Farewell to my spinners
I went to the City of the Dead again yesterday.
I had a pile of photos to hand out. This is something I do often - copy images to CD, print them off at one of the local cheap photoshops, then take them back to the area where I took them where I hand them out. People are usually delighted and it means that the next time I want photographs of people they rarely refuse. I have almost been mobbed in some places by people hoping I have images for them.
One of the men I photographed with Sam on our first visit there was an elderly man in a long white galabeyiah. He had a marvelously bushy beard, and the beard was dyed bright scarlet-orange with henna. I have since found it can be of religious significance - at the time it was simply a wonderful splash of colour. My request for a photograph led to some catcalling from the men around him, but he smiled, composed himself on his chair with his hands on his knees, and I took four shots in quick succession - two close and two further back. At one point he turned his head to answer a friend's comment - rude, guessing from the laugh on his face - and the shot is side-on but really amused.
I had two of the four printed to give to him - both the more formal versions.
The following week Sam and I went back. I have been dithering for a long time about purchasing an old door. I cannot possibly claim to need it - but I wanted it. Bob had said that he didn't mind as long as I did something with it in Canberra. I had reluctantly come to the conclusion that it was just a silly 'want' but the day before I packed I realised that I might forever regret not buying one while I had the opportunity.
The doors are wonderful. They have that faded and streaked and worn look that can show the past seven coats of paint in wear and scratches on their surface. Palimpsest is a popular element in art and somehow these doors are art forms of their own. Some are carved, some have insets of wrought iron work - curved or art deco. The colours are marvelous - greens and blues and purples, and the occasional one which is just wood turned silver and umber with use and wear, with the oil from a thousand hands soaked into areas where people reach to push it open, or to turn a key. Some come complete with knockers shaped like a softly curled hand holding a ball, feminine fingers forever frozen, and often painted in the same colour as the door. I suspect sometimes, knowing Egyptian painters, because it was just too much trouble to go around the knocker with the paint. Like old men's faces, their history is written in their surfaces.

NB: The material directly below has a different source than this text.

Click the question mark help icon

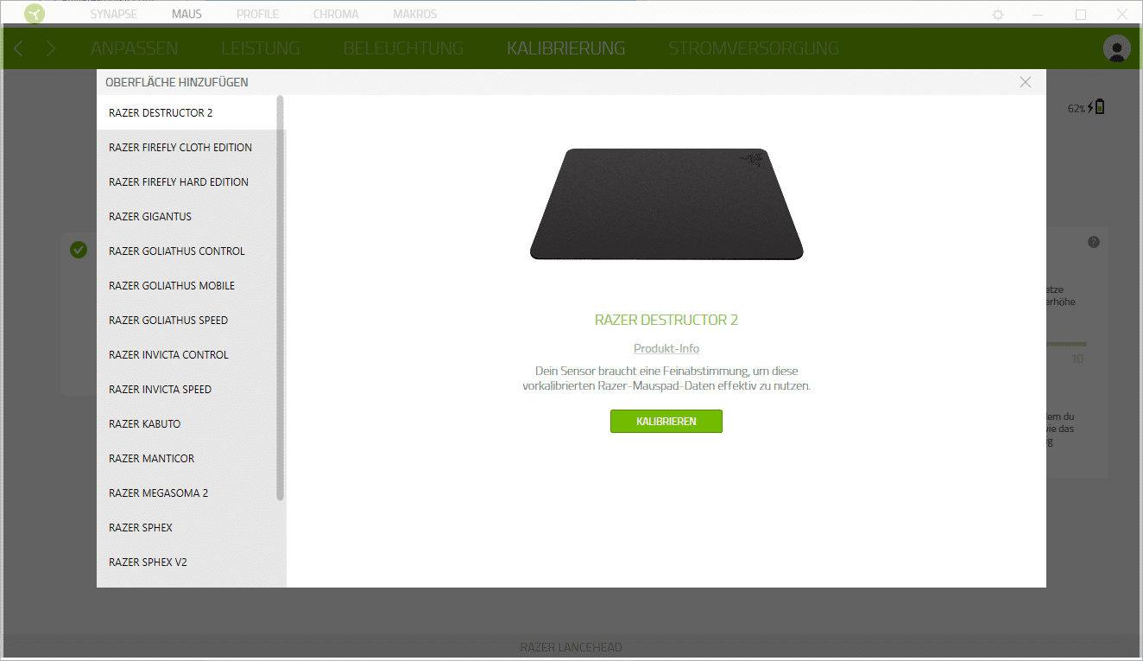(1094, 242)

Opposite my lovely man with the red beard was the best stall for doors and it was in the process of going through the doors that I had spotted him.
We could not see him there so I approached a boy sitting in his rather sad and tatty stall. There were old bits of washing machines, lumps of unidentifiable metal, cardboard boxes flattened down but decidedly tired, and a smashed typewriter - so smashed that it looked as if it had been thrown through a third floor office window in a rage.
I showed the boy the photographs and his face froze, and he shot to his feet. He was muttering about the Sheik - and I realised that one of the men the week before had also called him a sheik. It started to dawn on me from the shock in his face that something was wrong. Then others started to crowd around including a neighbour from the drink stall opposite. I caught the word 'dead' in Arabic.
He had been hit by a boy on a motorbike only a few days after I had taken his photograph, and he had died.
By this stage a fair-sized crowd was gathering. I was still trying to control the photographs, but others were snatching at them, l0ooking, and handing them back. A tall girl in full black, headscarf and long sleeves and dress and coat, pushed through to the front of the crowd. She took one photograph then held it at full arms' length behind her - like a child refusing to return a toy to its rightful owner. Her face - I can only call it stricken!
I kept picking up odd words in the flood of Arabic - like "his daughter" and "no photos". As I realised that she wanted the photo for the family - and had no intention of giving it back anyway - I nodded and she shot away.
I was still numbly clutching the other photograph - but the neighbour from the drink stand begged and I gave it to him.
There was a group of Americans in the small and narrow 'door' shop and no hope that we could fit. Sam and I moved on. Looking back now I realise that I was utterly - quite out of proportion - shocked. I do not think I could have made a decision on a door even if we had been able to go there.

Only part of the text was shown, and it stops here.